It is also a great stage with a proscenium arch
upon which a rambling audience gets to meet
its makers, the better to enjoy creation,
its loss, and a curious restitution.
Organists, singers, actresses, Peruvian
writers, aviators, political men, photographers,
flautists, astronomers, physicians, and
the founder of Club Med, are all here,
not to be ignored; conveniently at the centre
of a great metropolis, but not quite in it.
The clearly mapped avenues, with signs
for each Division, the 19th century lamps,
and the guarded gates, ensure that this
is a city in dapper microcosm, and that
its guiding trope is one of clever urban
planning: the suburbs, on the outskirts
of existence, close to Heaven’s countryside,
where there is more room for lawns, love.
Speaking of which, my favourite tombstone
belongs not to an industrialist or chess
champion (though they are here in numbers),
not even to the Mexican President Porfirio
Díaz, but instead to a homely inventor:
Charles Pigeon. I have no earthly idea
what his contribution to patents or gears was,
though his grave is topped with the most
nostalgic and grotesque figuration of sentiment.

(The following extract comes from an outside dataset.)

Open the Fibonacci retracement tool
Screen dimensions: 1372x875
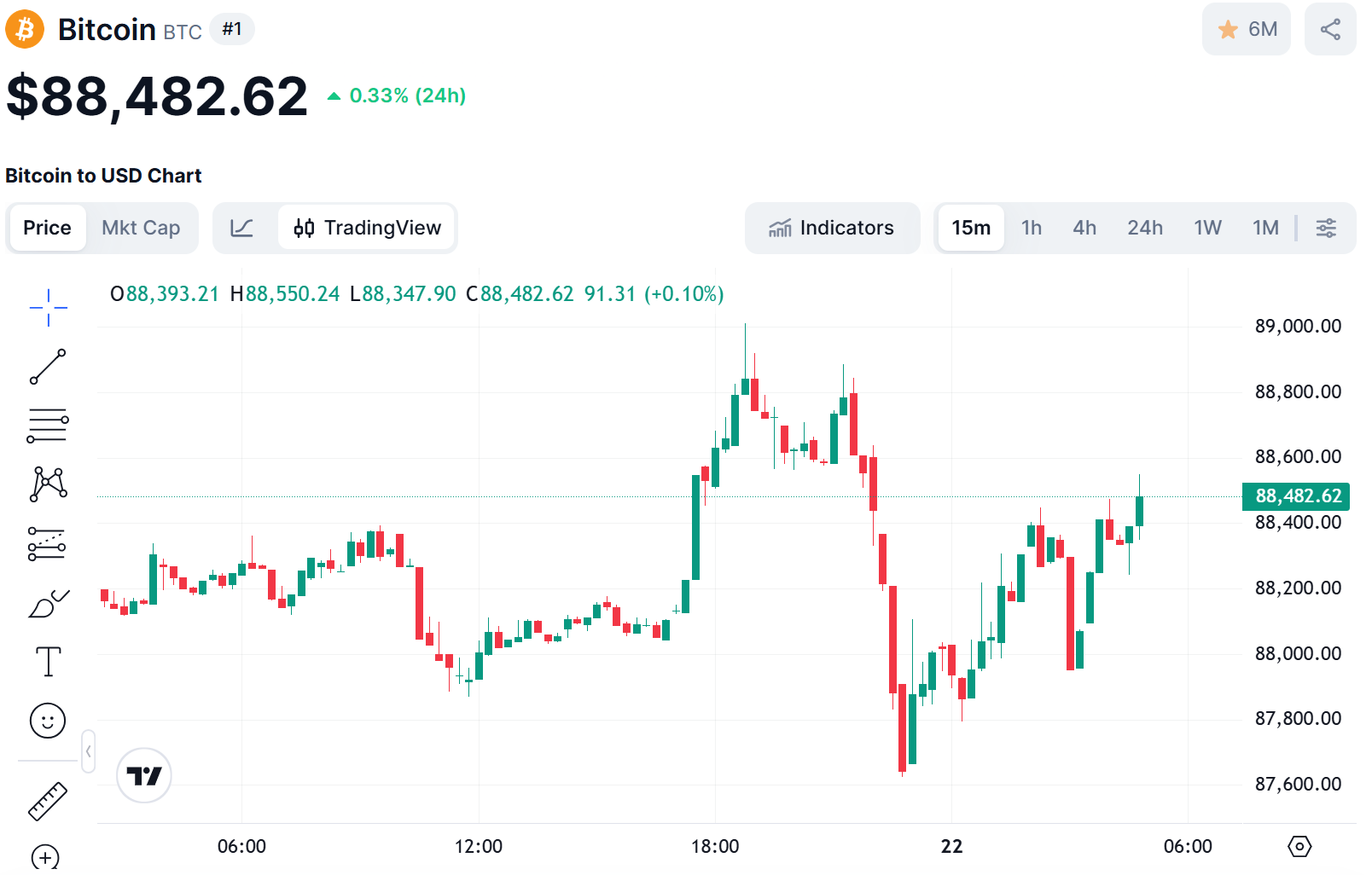pyautogui.click(x=48, y=425)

We come as voyeurs to his last resting place
beside his wife. It is a large, green (the air
did that) bed, and in it, there they both are:
he doodling new mechanisms in a little book,
completely dressed, down to the detail of
a pocket watch and vest; she, more relaxed,
also clad (in a gown better designed for a ball
than dreams) is turned slightly aside, humorously
grimacing, one hand put out to his thigh, as if
to say: Turn out the light Charles, let’s make
whoopee. This scene of merry, married life
is Monsieur Pigeon’s best machine: one which
carries all who pass by it, immediately, from
their louche century with its discontented values,
back to his, when such peace and contentment,
between man and wife, was a basic right.
At any rate, he thought so, and put the thing up
(in the path of texts, revolution and economies)
over their long-term absence, to cap their night
with a fixed ornament I would gladly die under,
for I too believe that tenderness is a monument.
Berryman
In Paris
1.
i think, walking home
from lunch, of john berryman.
how he put his glasses
in his shoe, before bed.
he had so many wives
he was practically a king,
indeed, henry. now, too, historical,
a figure who can no more dance
to the edge of a bridge
or tilt his glasses on the bridge of his nose.

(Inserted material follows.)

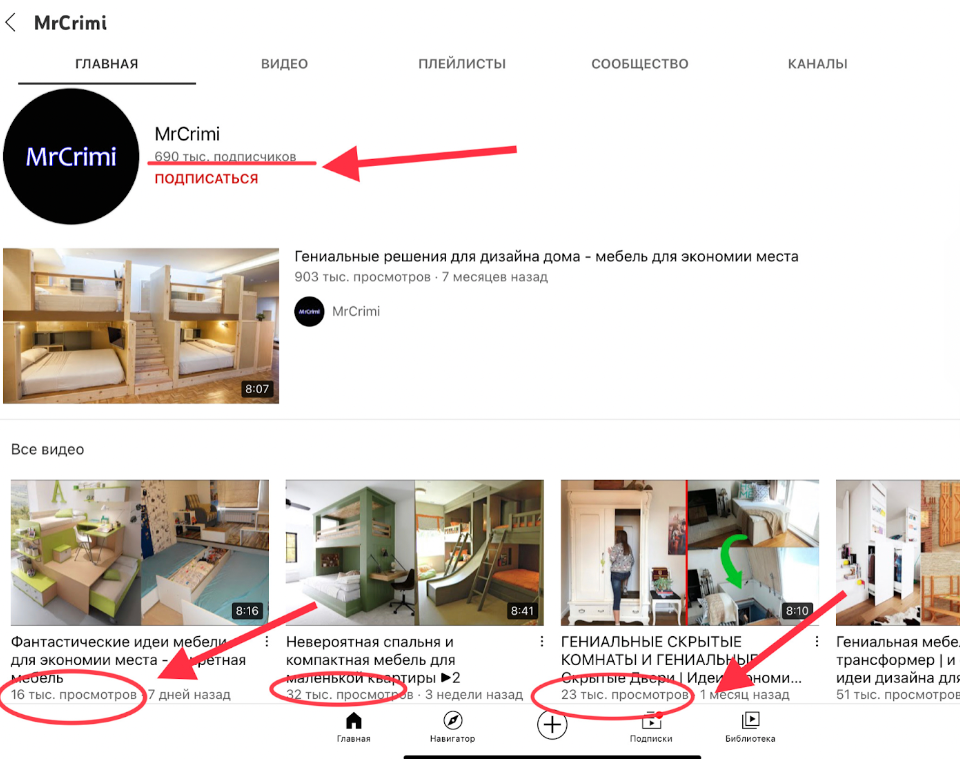This screenshot has width=960, height=778.
Task: Open the hidden rooms wardrobe video thumbnail
Action: (x=690, y=552)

he’s gone, not leaning in the door, about
to say or do something hilarious or sad,
play out some inner drama on a college
professor’s varsity stage — play out
on coeds or fawning poetry buffs,
or any chicken farmer with twenty bucks
to buy a lecture. instead of them,
the not here, we get debris;
which, in cases,
like these, is both
the losses of others/and poetry.
affairs seem likely in a university town,
by degrees of lust and luster are lost
so many campus sweethearts, and ph.ds
tossed from aleppo to princeton,
various ambitions circling honor and desire
with achievement’s alter side, sickness
at the dagger-minded, incarnadine price paid
by profs who want to write and get laid
and keep a family drama politely on ice;
the crux of any text or life is corruption
when the folio is separated from the author
for too long; when the words shift, wicked,
from page to performance, from politics
to partisan reviews, martini afternoons
with deans’ concubines and matriculating ingenues;
complexer the circuitous fall when plummet
measure’s grace, that especial favor, with past-times
that, curvaceous — that singular eye — pleasing deceit
of motion — miss the king to kill the thane.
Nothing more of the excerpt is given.